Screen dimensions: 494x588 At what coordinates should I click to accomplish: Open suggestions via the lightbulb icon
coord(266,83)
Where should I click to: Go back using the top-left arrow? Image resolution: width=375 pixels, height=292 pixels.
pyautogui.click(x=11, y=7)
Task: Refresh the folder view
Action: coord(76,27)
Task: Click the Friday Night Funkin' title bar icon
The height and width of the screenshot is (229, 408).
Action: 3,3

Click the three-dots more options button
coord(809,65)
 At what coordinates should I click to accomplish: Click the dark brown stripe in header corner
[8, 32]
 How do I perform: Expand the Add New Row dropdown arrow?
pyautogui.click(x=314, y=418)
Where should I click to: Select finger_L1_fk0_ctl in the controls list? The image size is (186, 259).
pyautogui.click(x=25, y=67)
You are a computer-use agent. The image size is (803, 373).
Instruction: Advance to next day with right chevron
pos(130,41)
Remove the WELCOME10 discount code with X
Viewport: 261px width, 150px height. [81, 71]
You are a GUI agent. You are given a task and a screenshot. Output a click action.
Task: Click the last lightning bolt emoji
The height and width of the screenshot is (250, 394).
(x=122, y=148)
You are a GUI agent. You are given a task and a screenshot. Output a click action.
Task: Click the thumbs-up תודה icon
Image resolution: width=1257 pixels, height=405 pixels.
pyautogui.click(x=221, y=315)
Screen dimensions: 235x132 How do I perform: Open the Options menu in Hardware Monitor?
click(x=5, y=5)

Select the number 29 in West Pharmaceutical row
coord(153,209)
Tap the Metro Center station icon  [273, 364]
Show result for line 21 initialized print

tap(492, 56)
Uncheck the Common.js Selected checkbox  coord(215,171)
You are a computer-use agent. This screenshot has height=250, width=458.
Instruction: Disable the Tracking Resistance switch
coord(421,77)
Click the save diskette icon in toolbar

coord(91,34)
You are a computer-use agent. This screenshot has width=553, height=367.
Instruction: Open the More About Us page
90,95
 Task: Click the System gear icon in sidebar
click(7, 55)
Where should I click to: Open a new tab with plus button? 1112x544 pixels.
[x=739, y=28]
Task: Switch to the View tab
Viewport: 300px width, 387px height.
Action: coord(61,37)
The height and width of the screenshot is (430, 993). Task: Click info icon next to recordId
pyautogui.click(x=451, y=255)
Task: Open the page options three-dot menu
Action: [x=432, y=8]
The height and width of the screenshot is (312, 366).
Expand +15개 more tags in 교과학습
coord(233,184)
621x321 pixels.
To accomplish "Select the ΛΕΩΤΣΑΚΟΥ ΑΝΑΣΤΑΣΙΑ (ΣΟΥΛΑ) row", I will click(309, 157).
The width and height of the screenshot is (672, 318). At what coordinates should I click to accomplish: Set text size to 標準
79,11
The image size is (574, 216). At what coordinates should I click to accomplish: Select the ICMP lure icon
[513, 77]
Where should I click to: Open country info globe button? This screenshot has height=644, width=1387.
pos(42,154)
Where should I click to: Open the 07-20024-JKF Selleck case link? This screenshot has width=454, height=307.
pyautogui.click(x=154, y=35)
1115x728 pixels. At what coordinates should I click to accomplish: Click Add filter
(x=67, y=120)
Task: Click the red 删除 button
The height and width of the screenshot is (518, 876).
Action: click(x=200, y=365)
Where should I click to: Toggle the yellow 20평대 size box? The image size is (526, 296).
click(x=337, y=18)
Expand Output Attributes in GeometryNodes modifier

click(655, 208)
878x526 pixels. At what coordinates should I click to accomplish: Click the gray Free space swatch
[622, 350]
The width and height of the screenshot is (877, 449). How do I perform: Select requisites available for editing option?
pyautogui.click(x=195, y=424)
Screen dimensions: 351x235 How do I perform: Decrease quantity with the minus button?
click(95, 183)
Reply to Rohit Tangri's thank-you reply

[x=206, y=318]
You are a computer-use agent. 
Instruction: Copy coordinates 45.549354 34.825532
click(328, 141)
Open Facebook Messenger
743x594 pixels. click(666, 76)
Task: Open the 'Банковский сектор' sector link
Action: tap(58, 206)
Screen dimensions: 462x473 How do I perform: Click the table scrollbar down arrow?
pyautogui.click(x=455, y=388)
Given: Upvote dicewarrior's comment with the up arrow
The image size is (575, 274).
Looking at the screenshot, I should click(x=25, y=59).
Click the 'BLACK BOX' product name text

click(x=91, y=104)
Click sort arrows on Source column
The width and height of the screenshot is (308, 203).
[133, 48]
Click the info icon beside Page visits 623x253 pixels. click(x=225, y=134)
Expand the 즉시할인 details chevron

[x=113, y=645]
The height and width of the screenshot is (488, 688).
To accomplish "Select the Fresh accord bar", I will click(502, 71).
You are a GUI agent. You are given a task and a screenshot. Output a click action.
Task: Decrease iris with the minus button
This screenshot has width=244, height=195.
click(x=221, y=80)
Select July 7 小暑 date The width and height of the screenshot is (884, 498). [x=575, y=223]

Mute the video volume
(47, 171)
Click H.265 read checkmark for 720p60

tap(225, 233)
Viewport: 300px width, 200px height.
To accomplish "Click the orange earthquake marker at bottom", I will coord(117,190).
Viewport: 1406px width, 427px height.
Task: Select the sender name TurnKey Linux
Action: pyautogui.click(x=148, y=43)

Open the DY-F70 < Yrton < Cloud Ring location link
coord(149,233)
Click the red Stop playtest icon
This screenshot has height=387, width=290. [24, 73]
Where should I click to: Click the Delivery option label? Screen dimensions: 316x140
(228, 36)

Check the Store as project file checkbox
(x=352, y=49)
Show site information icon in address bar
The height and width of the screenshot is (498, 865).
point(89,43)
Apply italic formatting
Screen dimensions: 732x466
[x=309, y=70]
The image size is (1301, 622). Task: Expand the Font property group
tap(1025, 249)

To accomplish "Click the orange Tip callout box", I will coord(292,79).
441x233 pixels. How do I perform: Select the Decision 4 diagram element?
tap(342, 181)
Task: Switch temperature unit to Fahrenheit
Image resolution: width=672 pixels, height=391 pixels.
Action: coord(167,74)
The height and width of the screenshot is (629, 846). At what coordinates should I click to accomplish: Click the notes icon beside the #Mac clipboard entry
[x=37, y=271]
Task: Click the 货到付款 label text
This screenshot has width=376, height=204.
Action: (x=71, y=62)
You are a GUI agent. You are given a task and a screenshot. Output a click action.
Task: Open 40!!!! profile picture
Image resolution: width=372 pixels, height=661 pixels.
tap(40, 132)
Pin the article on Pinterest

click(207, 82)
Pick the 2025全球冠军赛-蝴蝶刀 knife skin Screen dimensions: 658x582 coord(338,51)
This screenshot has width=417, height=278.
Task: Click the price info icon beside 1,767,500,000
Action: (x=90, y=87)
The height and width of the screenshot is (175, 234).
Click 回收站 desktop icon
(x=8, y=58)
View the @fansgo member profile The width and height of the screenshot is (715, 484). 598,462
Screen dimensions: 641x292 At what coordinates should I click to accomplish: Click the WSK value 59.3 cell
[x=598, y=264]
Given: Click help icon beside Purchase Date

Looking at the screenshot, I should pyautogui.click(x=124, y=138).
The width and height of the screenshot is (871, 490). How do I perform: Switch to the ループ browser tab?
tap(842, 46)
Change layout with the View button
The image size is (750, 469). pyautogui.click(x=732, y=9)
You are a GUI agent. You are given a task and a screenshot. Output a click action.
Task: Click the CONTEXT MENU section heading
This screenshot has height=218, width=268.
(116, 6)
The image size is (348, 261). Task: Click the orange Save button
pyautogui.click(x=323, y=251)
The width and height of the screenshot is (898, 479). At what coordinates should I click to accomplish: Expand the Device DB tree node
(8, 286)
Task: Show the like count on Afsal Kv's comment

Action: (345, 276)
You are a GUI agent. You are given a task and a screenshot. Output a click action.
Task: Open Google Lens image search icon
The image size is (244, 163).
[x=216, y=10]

Exercise aim:
From the first line of the records above down to the line containing "Task: Click the Friday", repeat each line exactly as written. Include both of those lines and add nothing.

Answer to the exercise:
Screen dimensions: 494x588 At what coordinates should I click to accomplish: Open suggestions via the lightbulb icon
coord(266,83)
Where should I click to: Go back using the top-left arrow? Image resolution: width=375 pixels, height=292 pixels.
pyautogui.click(x=11, y=7)
Task: Refresh the folder view
Action: coord(76,27)
Task: Click the Friday Night Funkin' title bar icon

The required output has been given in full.